╭─ Record set

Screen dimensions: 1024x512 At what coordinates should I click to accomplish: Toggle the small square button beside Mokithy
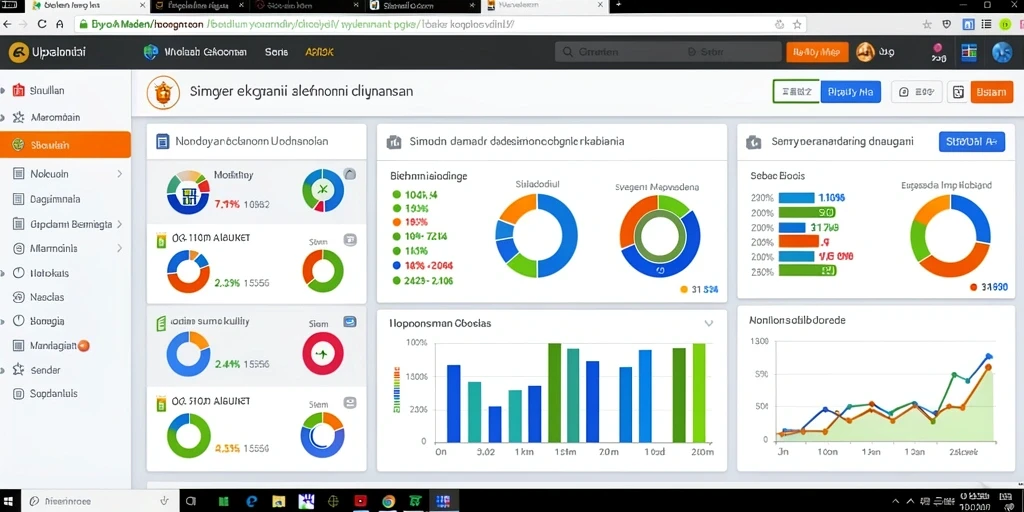(x=350, y=174)
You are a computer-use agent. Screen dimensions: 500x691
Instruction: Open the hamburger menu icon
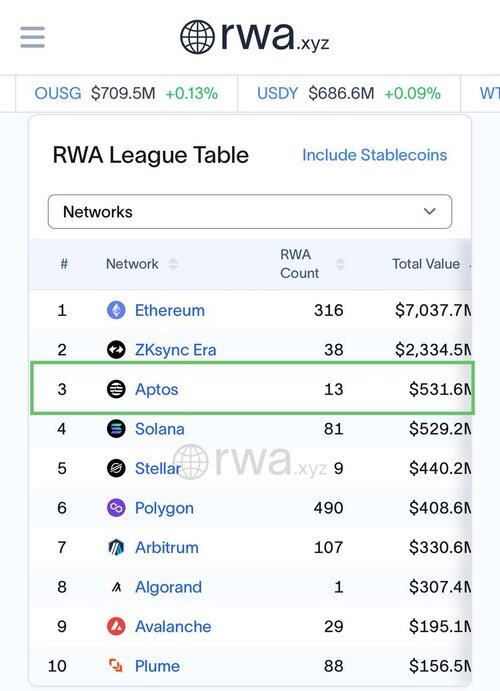pyautogui.click(x=32, y=37)
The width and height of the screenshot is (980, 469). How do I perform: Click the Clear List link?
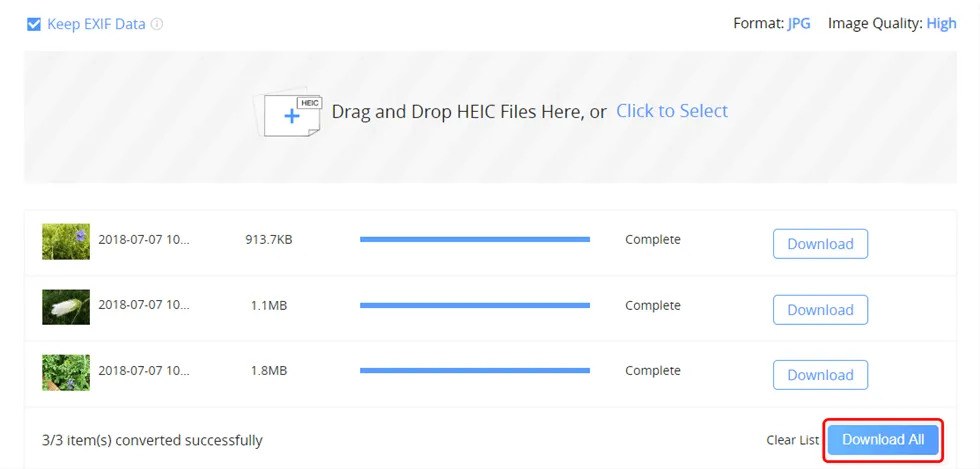click(x=793, y=440)
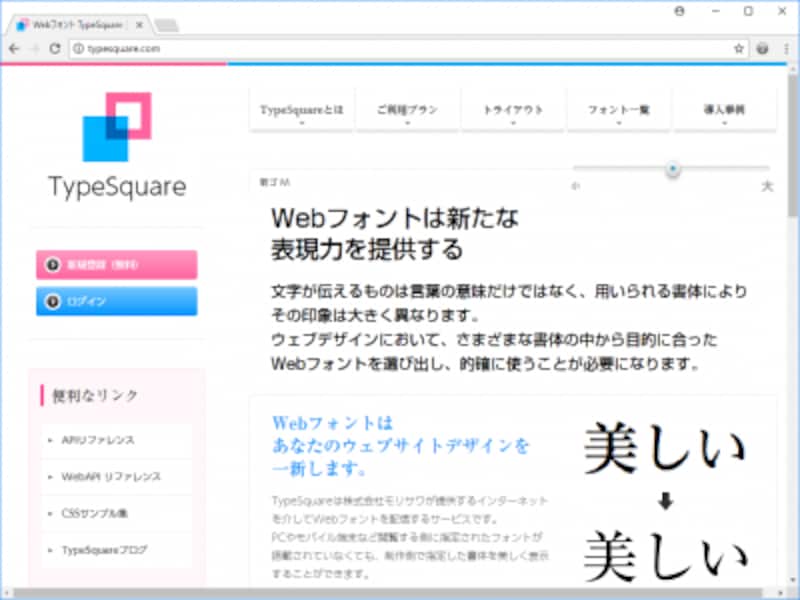This screenshot has height=600, width=800.
Task: Click the play icon on ログイン button
Action: (x=51, y=301)
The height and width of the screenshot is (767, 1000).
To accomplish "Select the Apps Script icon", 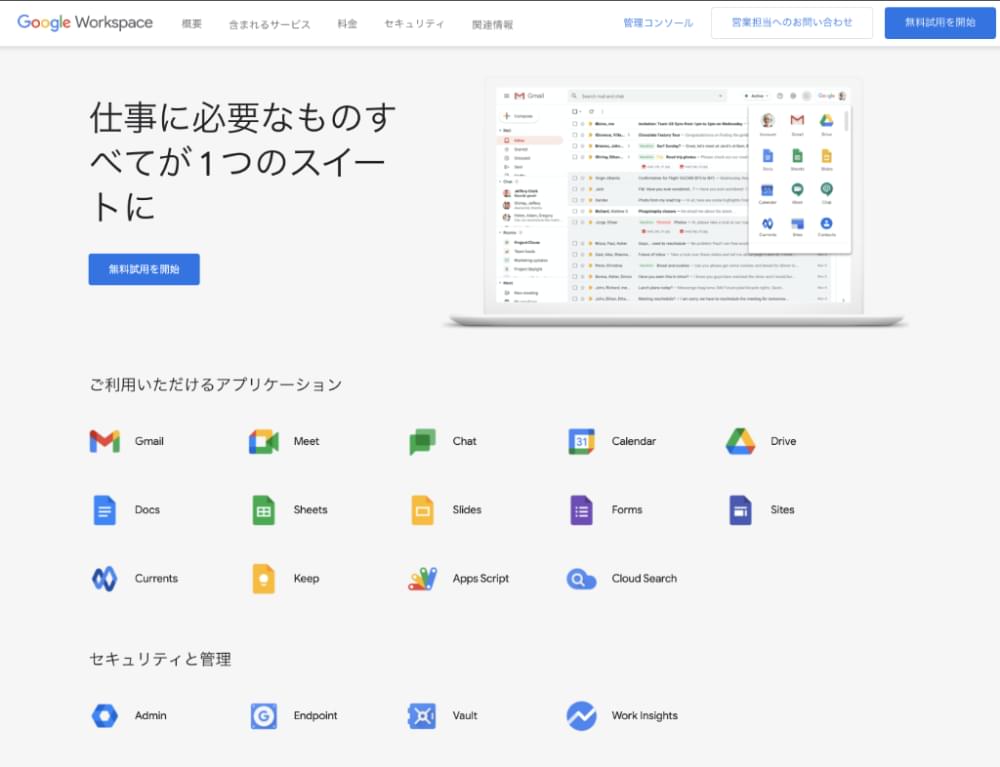I will click(x=422, y=579).
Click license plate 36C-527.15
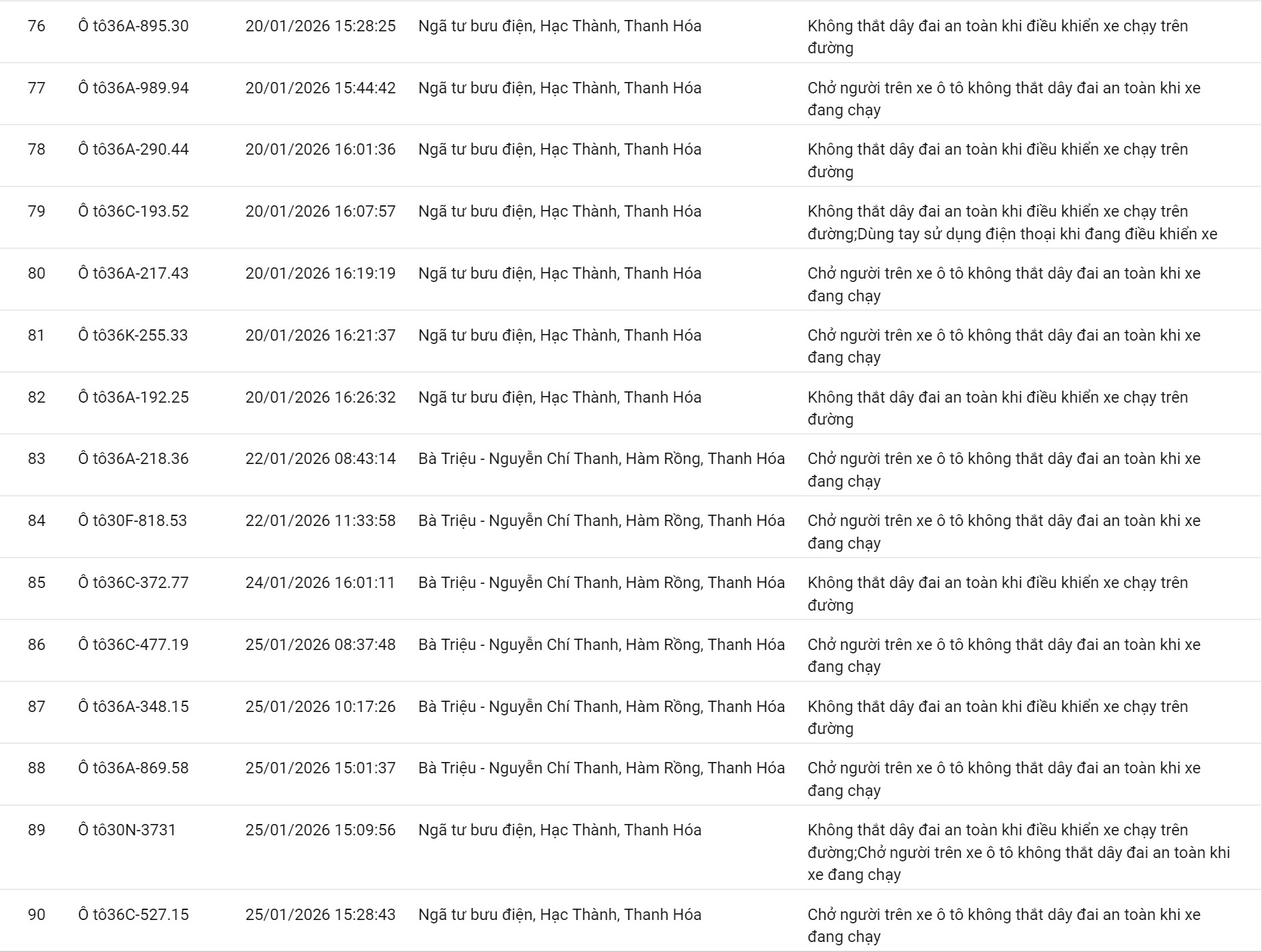This screenshot has width=1262, height=952. tap(133, 915)
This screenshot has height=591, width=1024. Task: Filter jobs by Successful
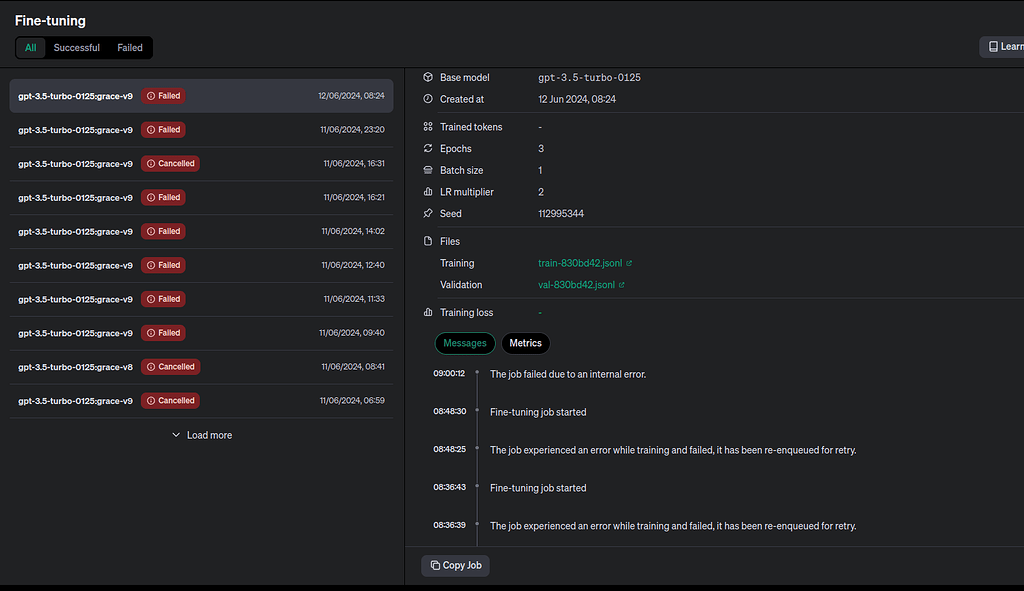pyautogui.click(x=76, y=47)
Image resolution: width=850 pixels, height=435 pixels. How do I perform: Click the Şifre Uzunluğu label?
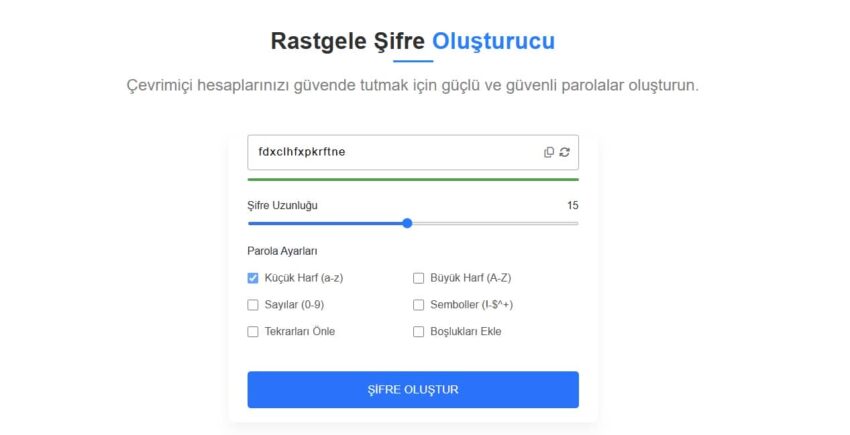click(282, 205)
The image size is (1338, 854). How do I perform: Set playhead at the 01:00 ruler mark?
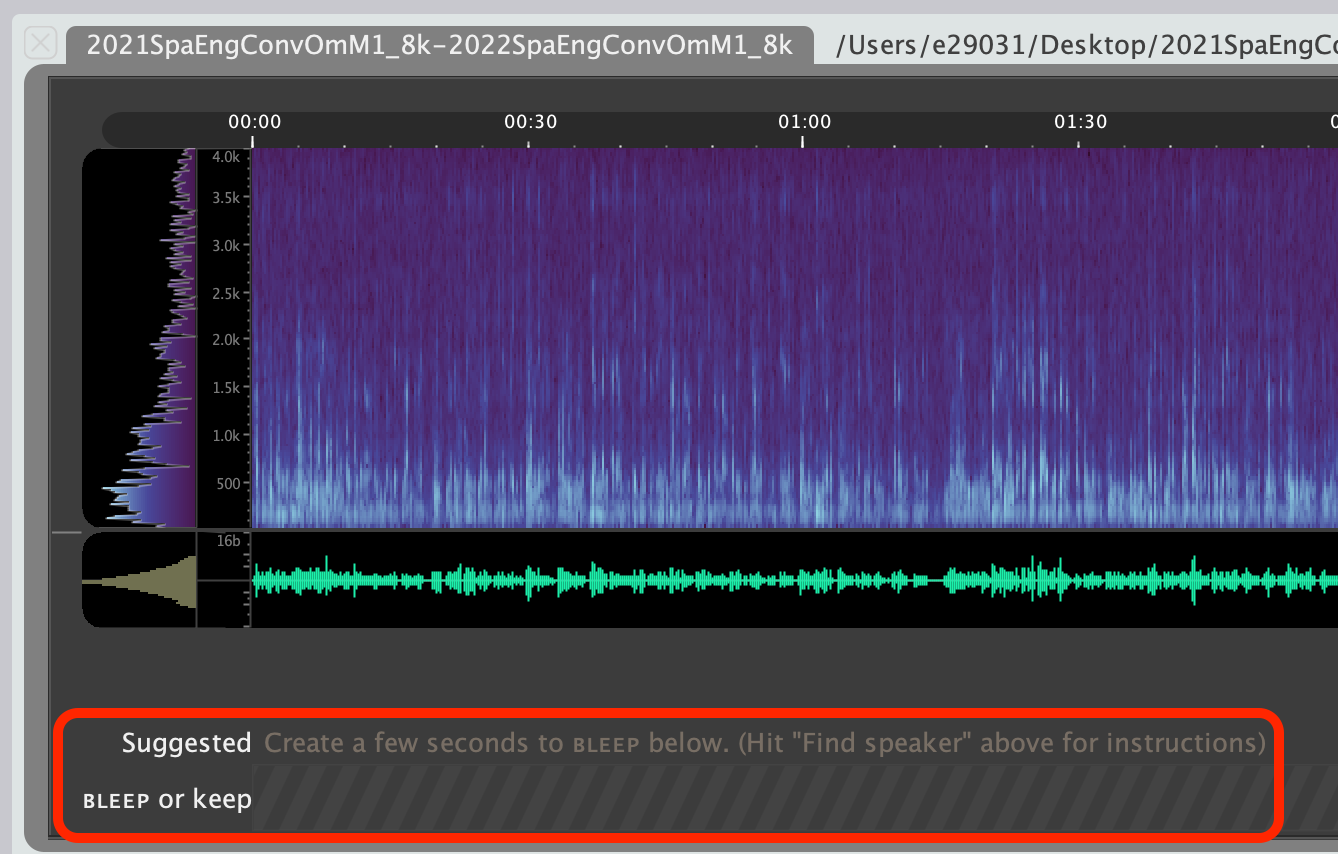(x=804, y=123)
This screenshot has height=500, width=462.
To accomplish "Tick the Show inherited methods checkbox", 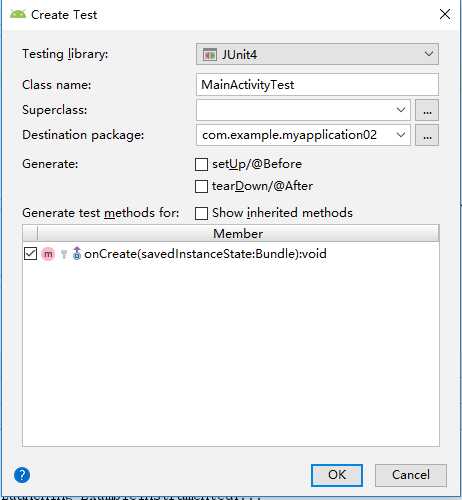I will [x=201, y=213].
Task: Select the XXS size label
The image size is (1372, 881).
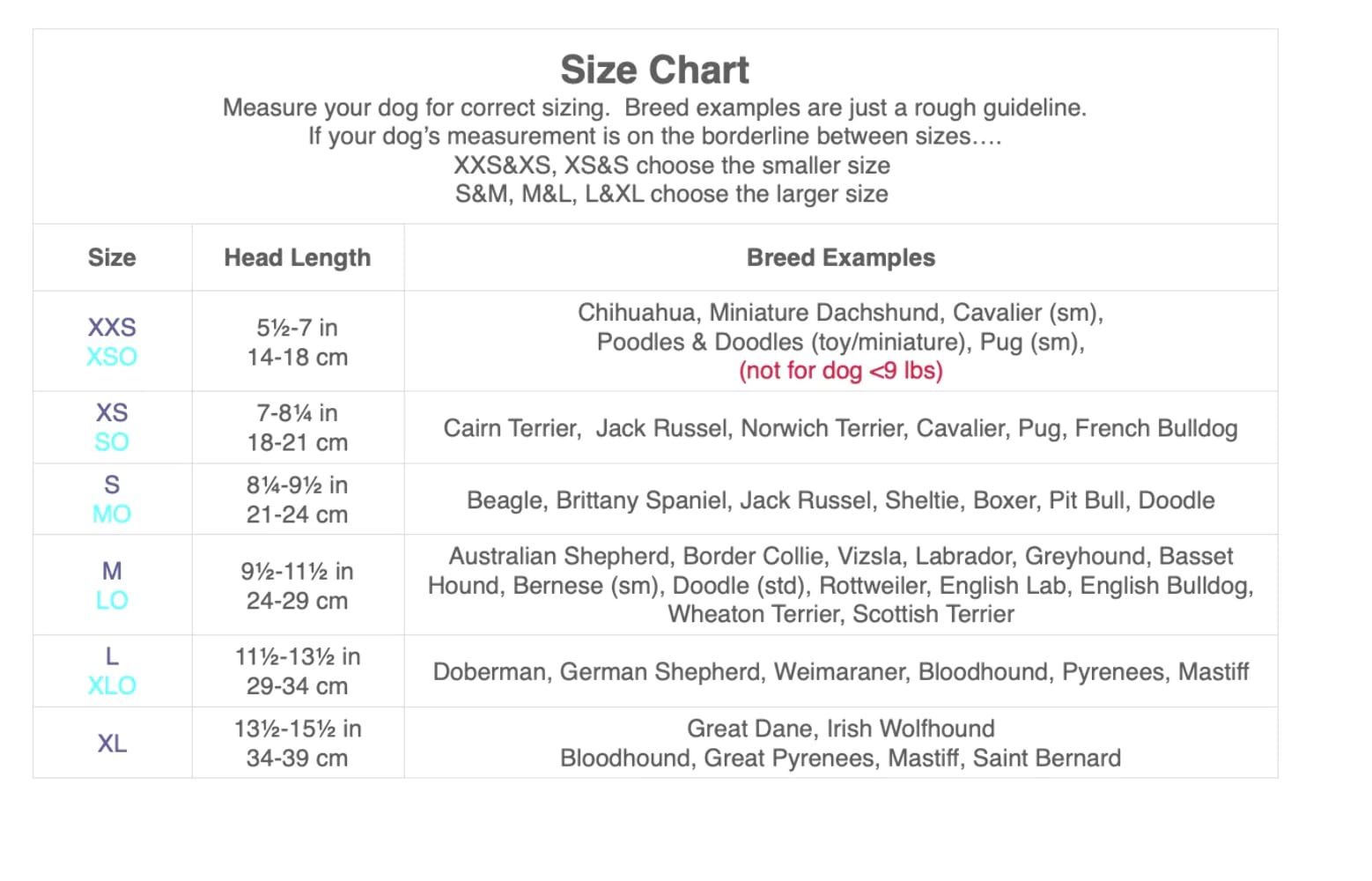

╰─

- What to do -
The answer must be the part of the records that opens with the line containing "Click license plate 36C-527.15" and closes with the line containing "This screenshot has height=500, width=462.", reproduced exactly, with no pictures.

- Completed task -
Click license plate 36C-527.15
This screenshot has width=1262, height=952. tap(133, 915)
This screenshot has height=591, width=1024. Task: Filter jobs by Successful
pyautogui.click(x=76, y=47)
Image resolution: width=850 pixels, height=435 pixels. How do I perform: Click the Şifre Uzunluğu label?
click(282, 205)
The image size is (1338, 854). How do I perform: Set playhead at the 01:00 ruler mark?
(x=804, y=123)
This screenshot has height=500, width=462.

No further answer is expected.